EXTRACT TO READ →
○ ○ ○ ○ ○

So here's the thing, I'm seeing a therapist. Have been for almost two months. I haven't really told anybody about it until now, not because I'm embarrassed by it or anything, quite the opposite. This is probably the best thing I've ever done for myself, and if I wasn't so stupid I would have done this a long time ago. Then again, if I had, I probably wouldn't have ended up with my therapist and that would have really sucked, because J, you are amazing.
I guess the reason I'm admitting it is that I know a lot of people who could really benefit from seeing one themselves and if I can come out and say, hey, I know I look like I'm happy and stable and all but really, I'm kinda fucked up, maybe that could make it easier for someone else too. Not to mention, I can probably get a few funny stories out of it.
The reason I'm seeing a therapist isn't really anybody else's business and I don't plan on getting into details. Well, unless it can get a laugh, of course. There are some of you who will know the 'big picture' reason why I've gone to a therapist and I thank each and every one of you who offered to talk if I needed it. Thing is, there was so much more to it than you could have helped with. I needed a professional to help me even understand what it was that was wrong. I needed more than friends and family telling me what I wanted to hear, I needed somebody to kick over some rocks, somebody to pick at the scabs and poke holes in the walls.
Anyway, that's that. I've got it off my chest and I feel better and that's what it's all about.

○ ○ ○ ○ ○

EXTRACTED INFORMATION →
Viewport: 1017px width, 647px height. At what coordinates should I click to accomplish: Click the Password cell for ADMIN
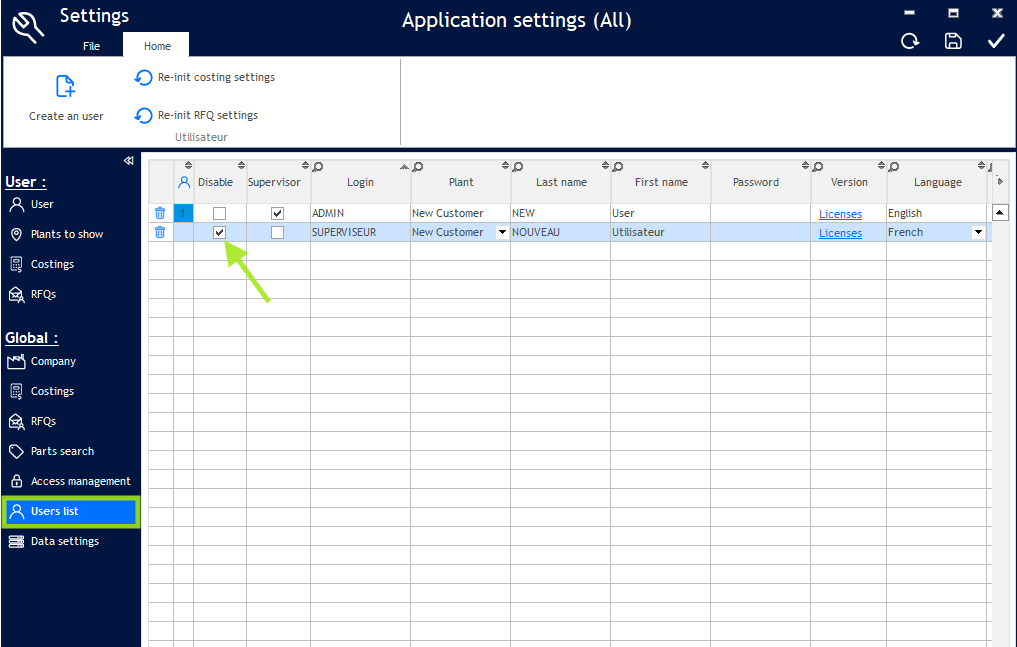pos(760,213)
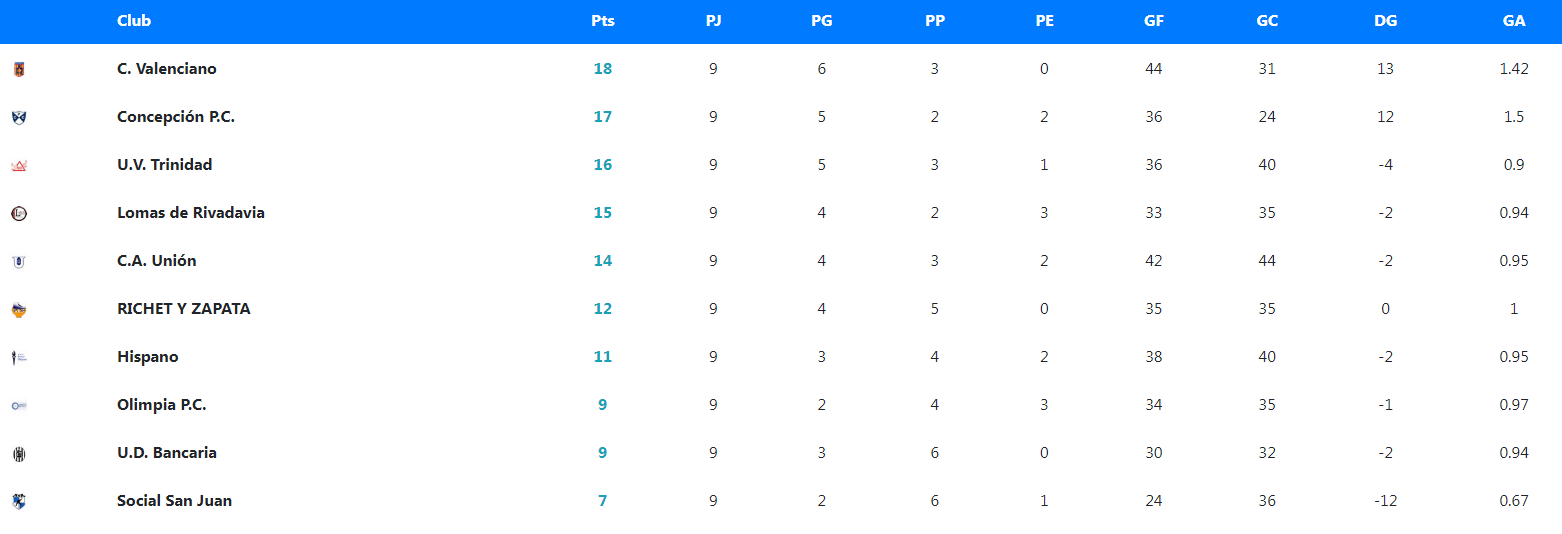Click the Social San Juan club crest icon

click(19, 502)
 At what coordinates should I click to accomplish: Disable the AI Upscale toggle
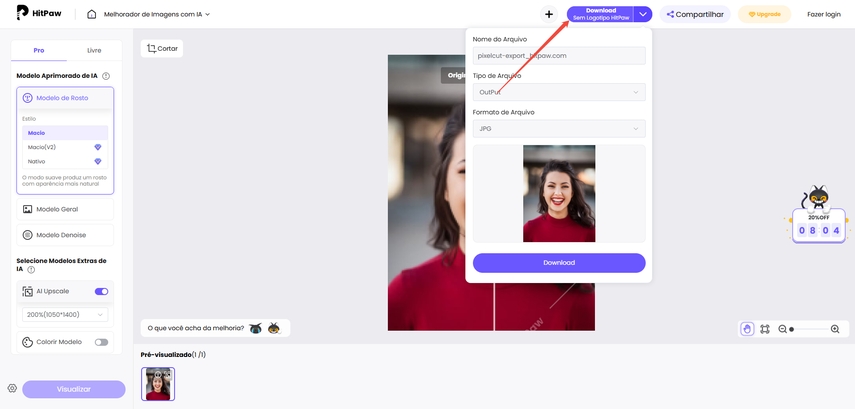[x=101, y=291]
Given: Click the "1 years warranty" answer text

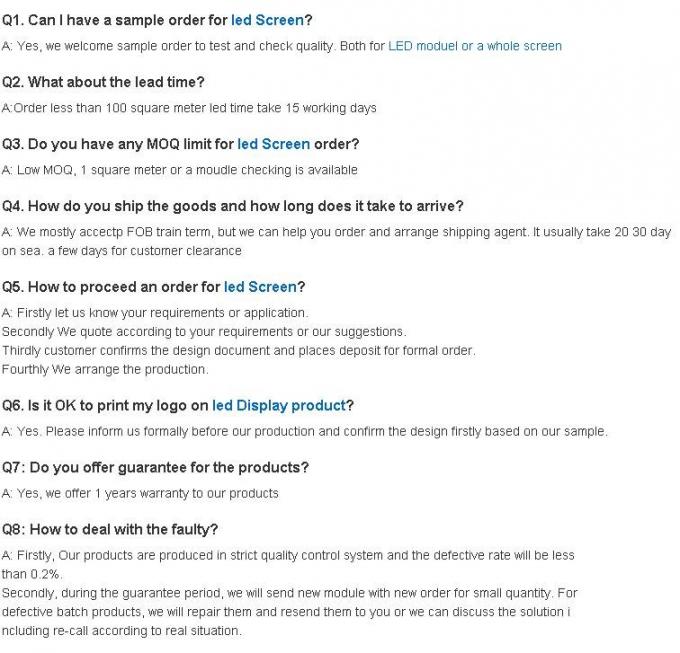Looking at the screenshot, I should point(140,493).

○ ○ ○ ○ ○

ACTIVITY 1 →
Translate this sentence from the passage about seeing a therapist into Spanish: "I needed a professional to help me even understand what it was that was wrong."
ACTIVITY 2 →
In the passage about seeing a therapist, the sentence beginning "I needed more than friends and family" lists what the writer needed somebody to do. Name all of these actions.

EXPECTED ANSWER 1 →
Necesitaba a un profesional que me ayudara incluso a entender qué era lo que estaba mal.

EXPECTED ANSWER 2 →
- kick over some rocks
- pick at the scabs
- poke holes in the walls